Once upon a time, a guy who turned out to be otherwise useless expressed his five rules of investment-seeking:
- Take the money.
- Take the money.
- Take the money.
- Take the money.
- Take the money.
He didn’t do us any good, but it’s good advice. Don’t like the terms the money comes with? Suck it up. You may not ever get another offer.
Heartbreaking anecdote:
We first started work on our product as a side project in mid-1998. About a year later, while we were working like mad to finish and ship our beta run – the first couple of hundred boards – we got Slashdotted. The resulting phone calls and email swamped us for more than a week, and in the middle of that craziness I took a few calls from people who, among other questions, asked whether we were looking for investment. At the time, nothing could have been further from our minds – we were just trying to get our first product out. And, quite uncharacteristically, I didn’t even write down their names and numbers.
Oops.
In January of 2000, we got serious, incorporated, and a Bay Area friend seeded us with a reasonable bit of starting cash. Things went pretty well, but we were searching for growth capital by the summer of 2001. Now, by that time the dot-com market was imploding and we may not have had any luck with those people who’d called after reading the Slashdot post, but we’ll never know. Maybe I wouldn’t have had to write this article.
I shouldn’t have to articulate the moral of this story.
4. Calgary blows. Too bad.
Be aware of where you live. We’re in Calgary, which is an oil town. If you don’t live here, think “Dallas” or “Houston” (whichever is the big oil one – I can’t remember) and you’ve pretty much got it. During the 80s we used to see bumper stickers around here that said:
Please, lord, let there be another oil boom.
I promise not to piss it all away this time.
That kind of suggests that they’ll learn from past mistakes and use their next round of riches to diversify their portfolios a little, doesn’t it? Don’t be fooled. The closest they’ve ever gotten to that was to turn into dot-com idiots like everyone else, and then scurry home – tails between legs, more afraid of tech plays than ever – when the bubble burst. In this town, people are in the oil business because they’re too comfortable and complacent and lack the imagination to do anything else – anything new. (Wow – that was really harsh. But stay with me – I’m on a roll.) Right now oil is $70 per barrel, and the oil people are in such an oil frenzy that they can’t even see something if it isn’t basted in oil, and if you think they’re now exercising the wisdom they proclaimed on those old bumper stickers, you haven’t been paying attention.
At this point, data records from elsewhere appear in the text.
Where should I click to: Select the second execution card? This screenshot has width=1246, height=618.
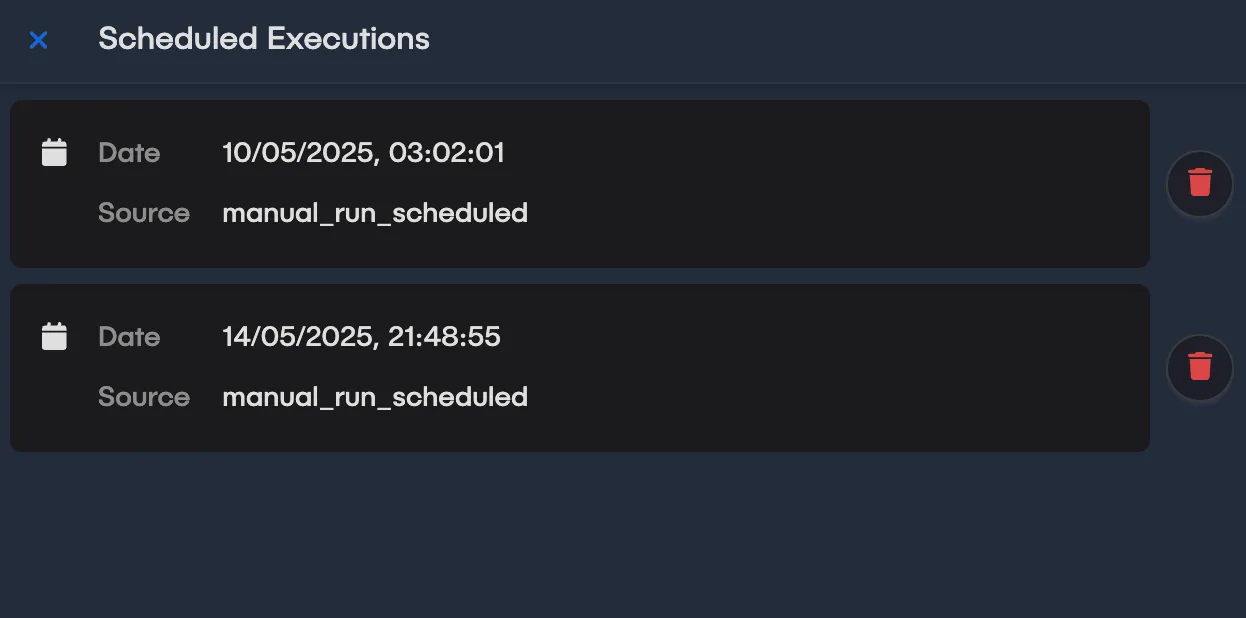click(580, 367)
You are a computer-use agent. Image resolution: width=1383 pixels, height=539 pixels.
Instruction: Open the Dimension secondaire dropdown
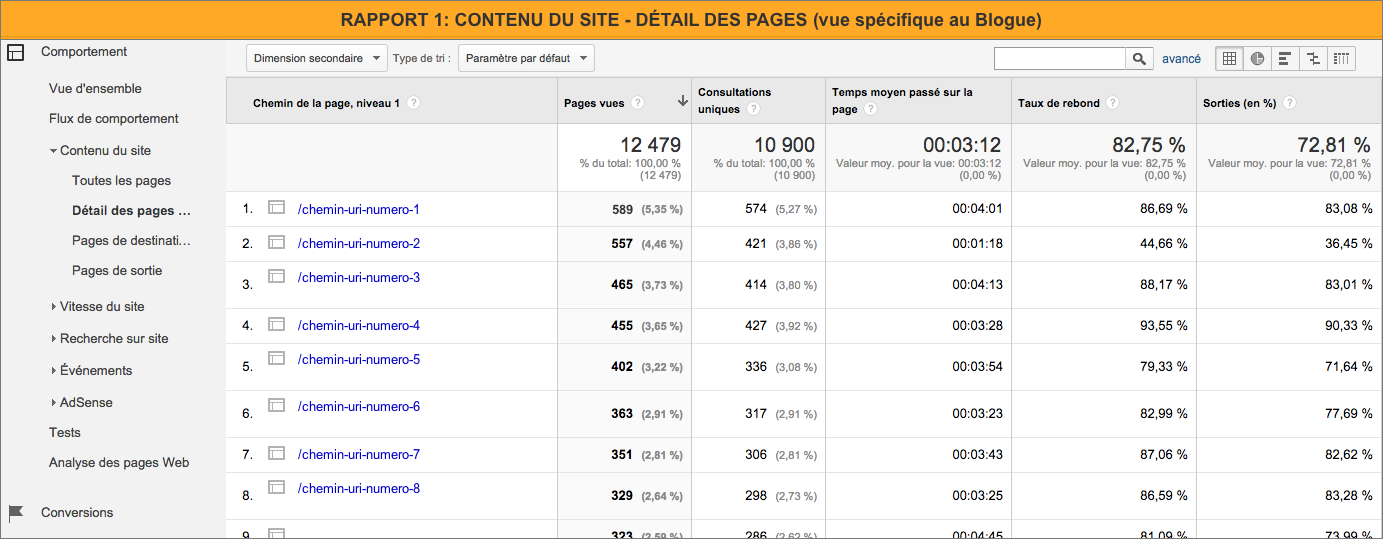[316, 59]
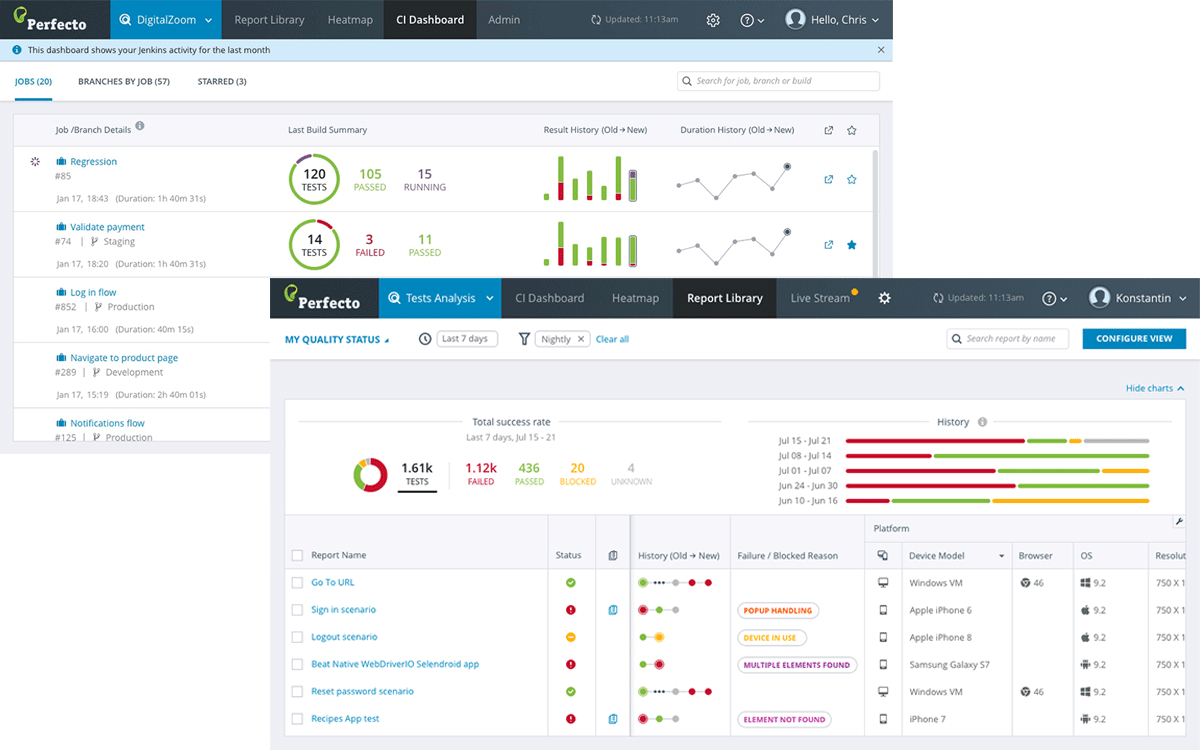Remove the Nightly filter tag
This screenshot has height=750, width=1200.
tap(581, 339)

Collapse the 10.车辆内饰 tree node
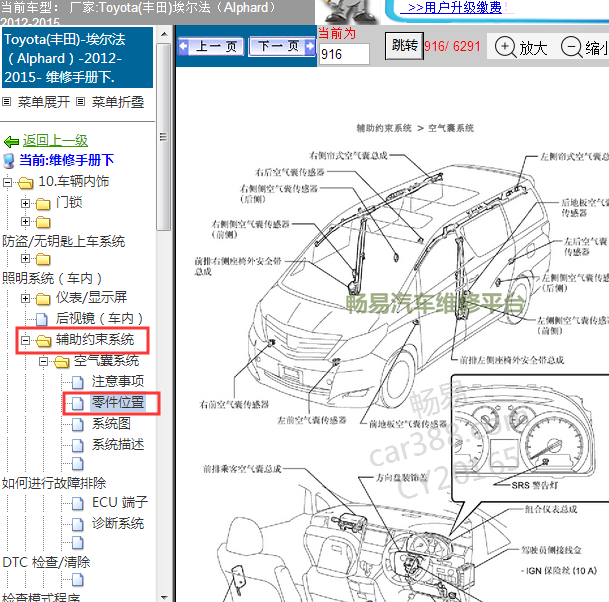click(8, 183)
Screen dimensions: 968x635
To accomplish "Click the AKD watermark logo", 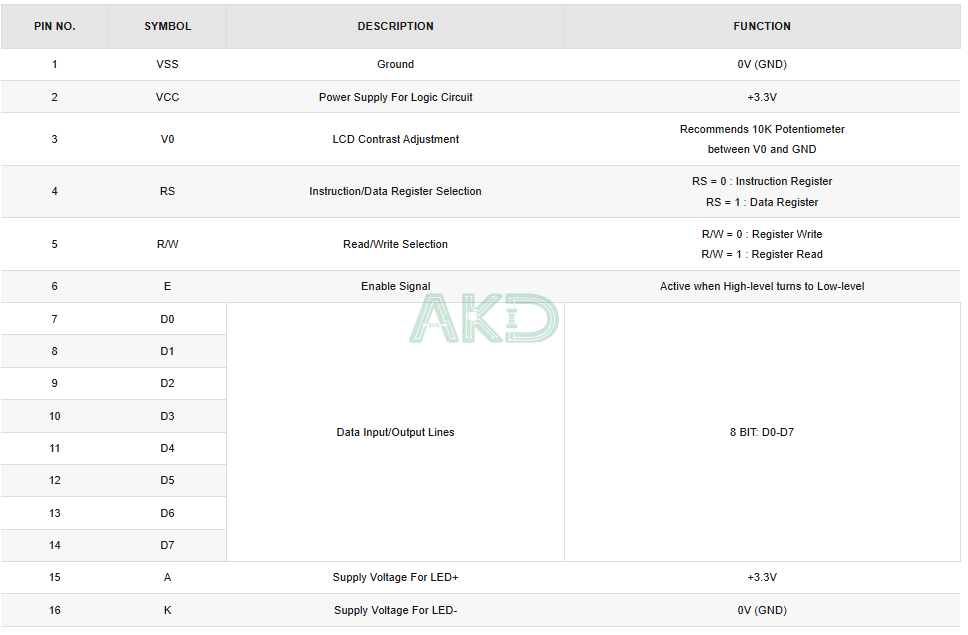I will click(484, 318).
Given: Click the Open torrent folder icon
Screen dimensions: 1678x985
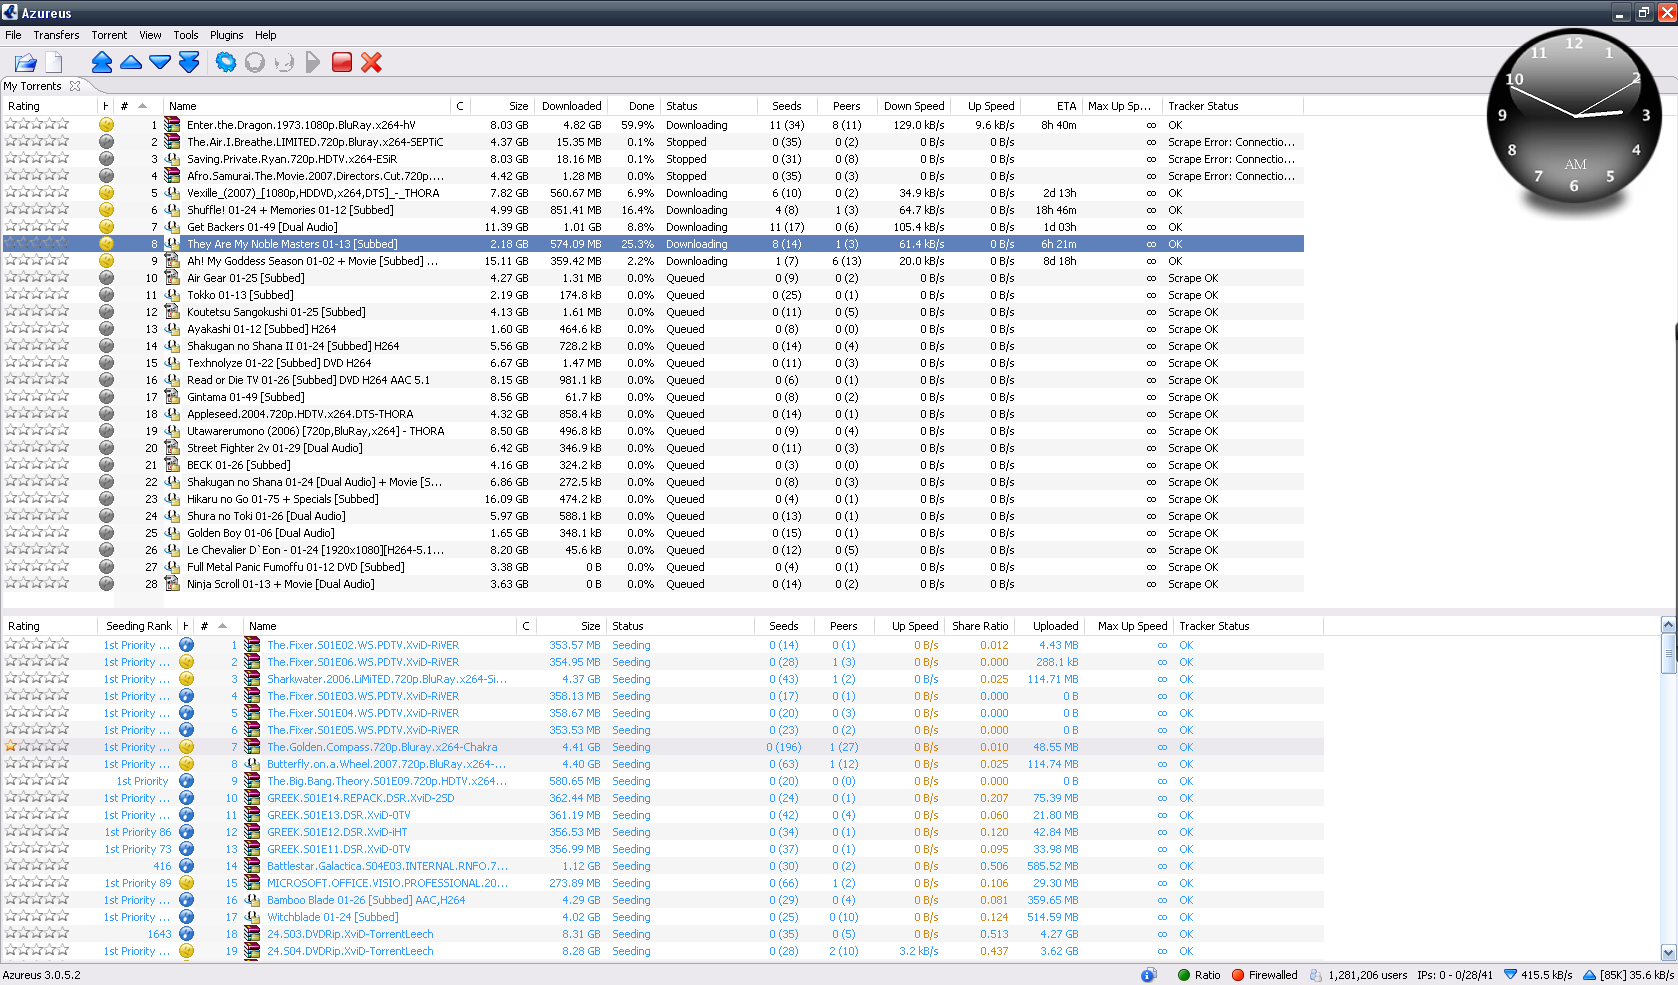Looking at the screenshot, I should point(25,63).
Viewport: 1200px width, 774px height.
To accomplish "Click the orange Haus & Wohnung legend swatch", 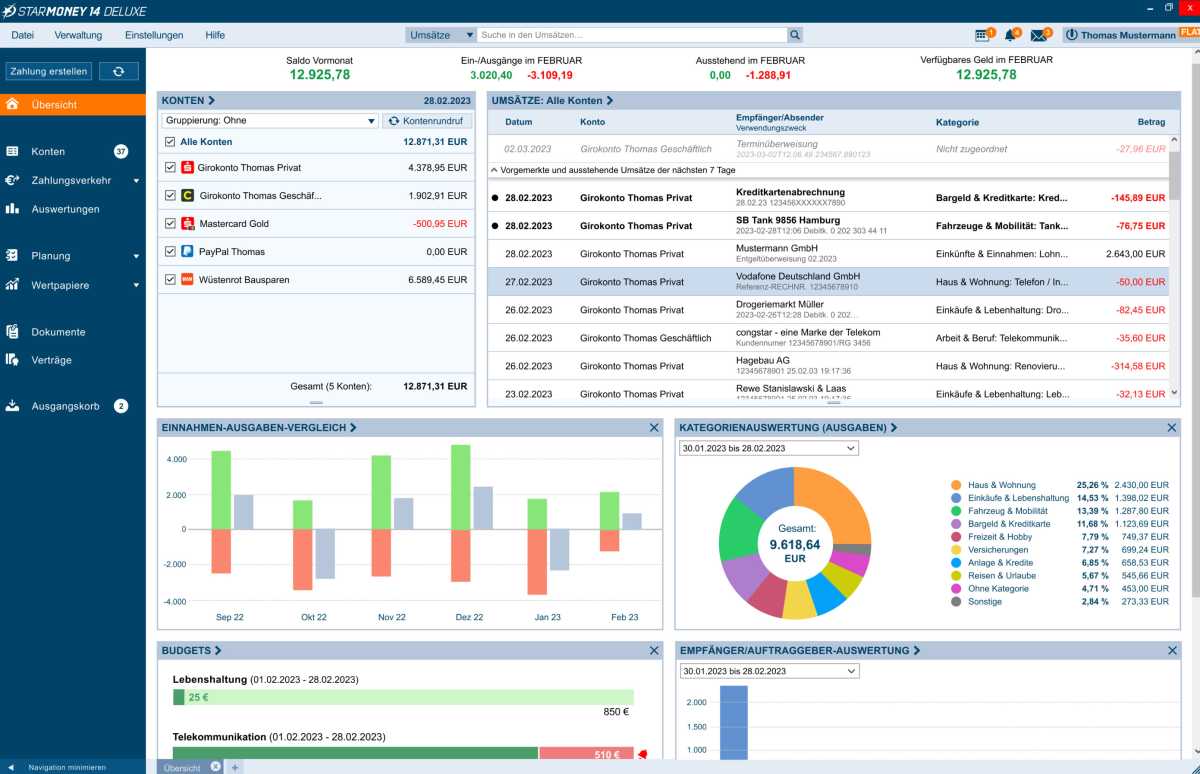I will tap(956, 485).
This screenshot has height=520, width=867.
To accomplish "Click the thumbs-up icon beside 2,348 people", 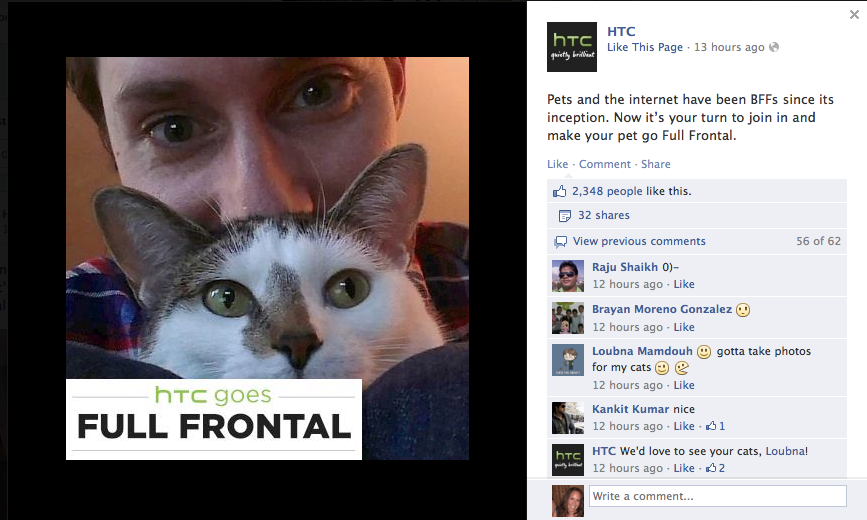I will click(x=560, y=191).
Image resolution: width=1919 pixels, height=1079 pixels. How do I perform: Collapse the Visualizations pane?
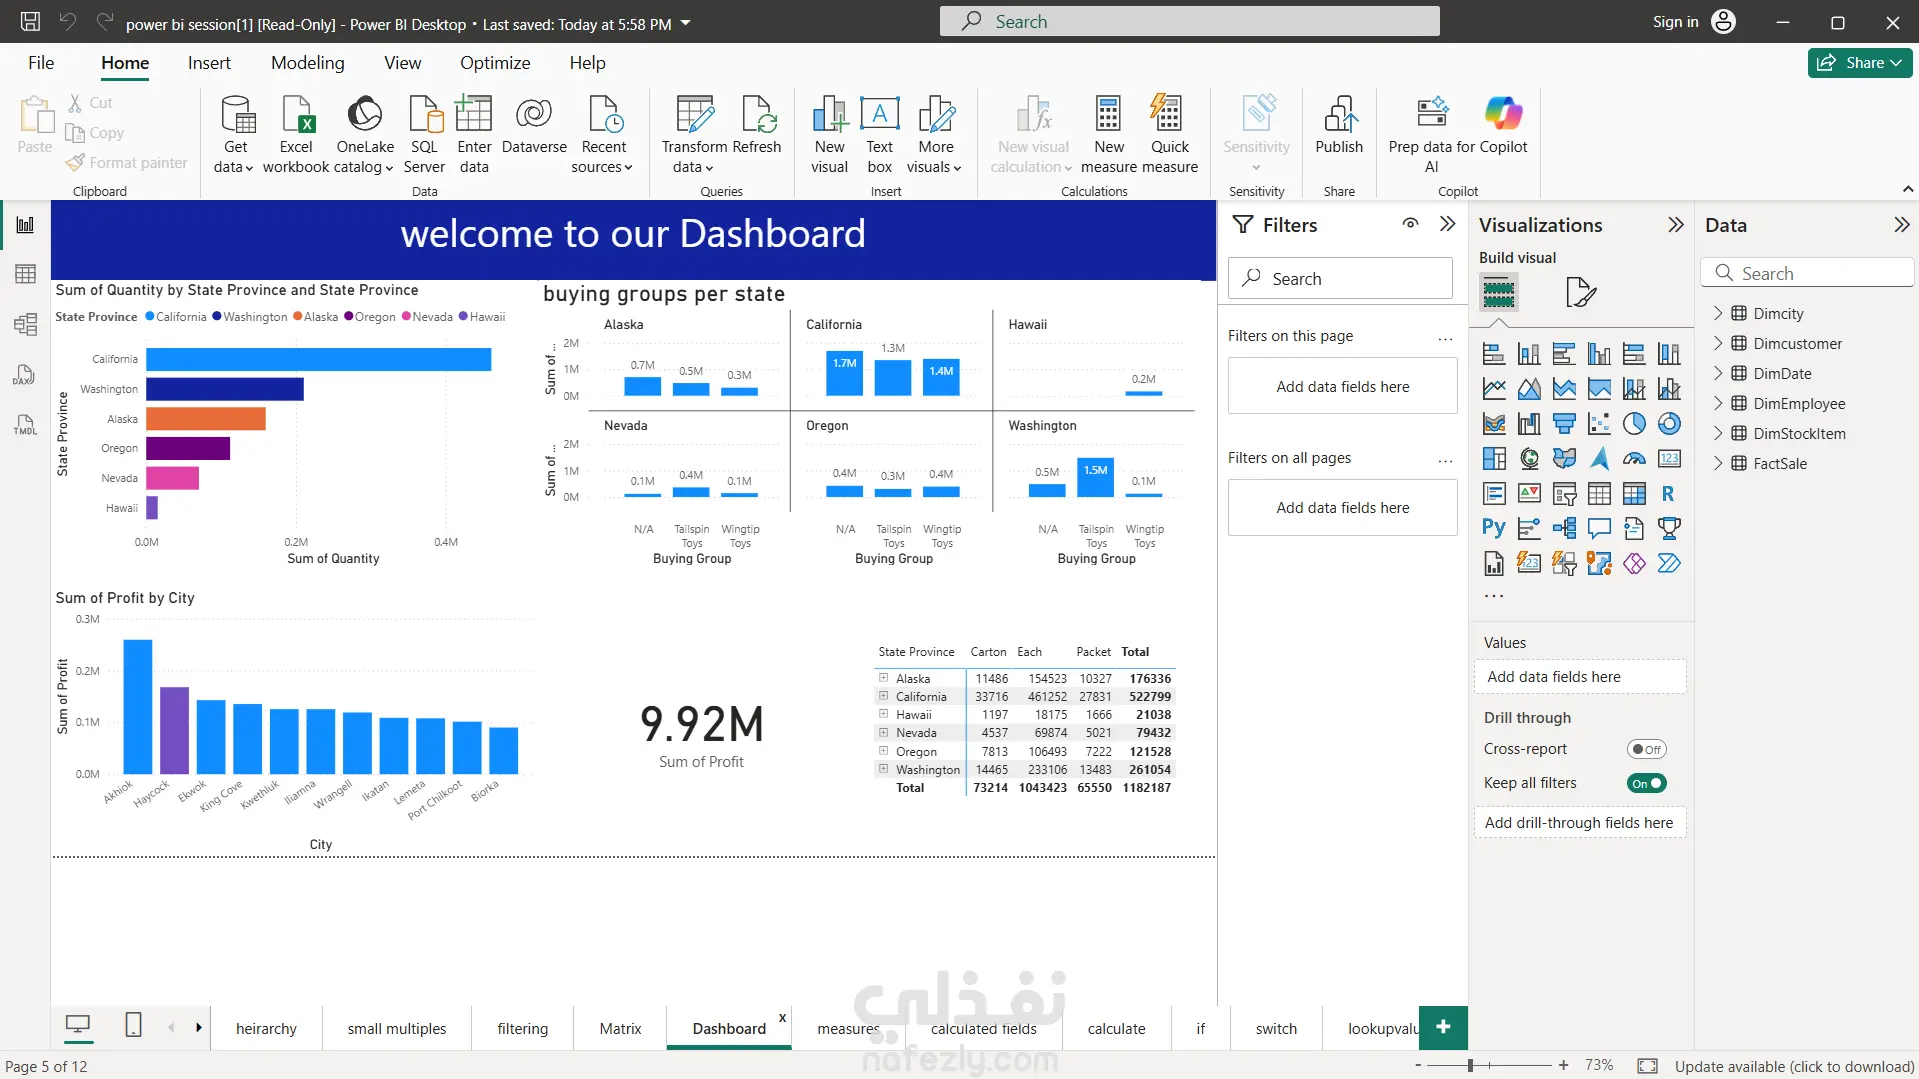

August 2005 recorded the all-time record for sales of houses of value greater than $900K in the Calgary area (110). Sales of Italian sports cars and five- and six-figure Rolexes are at all-time highs, and nobody, I repeat, nobody is diversifying shit (except into real estate – livin’ on the edge, dude!). Apparently you can be enough of an expert in the oil biz to make millions and still not be enough of an expert to understand that it’s cyclic. Or maybe you understand it, but you’re so drugged by the millions you’re banking that you just couldn’t give a toss.
In other words: I’m still waiting to see one of those bumper stickers on one of the many shiny new Ferraris dotting our streets these days.
Attn: Jim Buckee
Word has it that you personally banked $12.5M last year, counting salary and options. You have a history of doing The Right Thing, having pulled your company out of Sudan. Keep it up. Set an example for your equally (ridiculously) wealthy peers by calling Warren Bergen (see #10 below) and investing $500K in his seed/small-cap fund. Nobody’s suggesting you should be tithing the money or just kissing it off. It’ll be higher risk than what you’re used to, but Warren will see to it that it’s put in the most deserving companies with the best prospects for success. You exercised conscience in Africa; now do some good outside of your own business, closer to home.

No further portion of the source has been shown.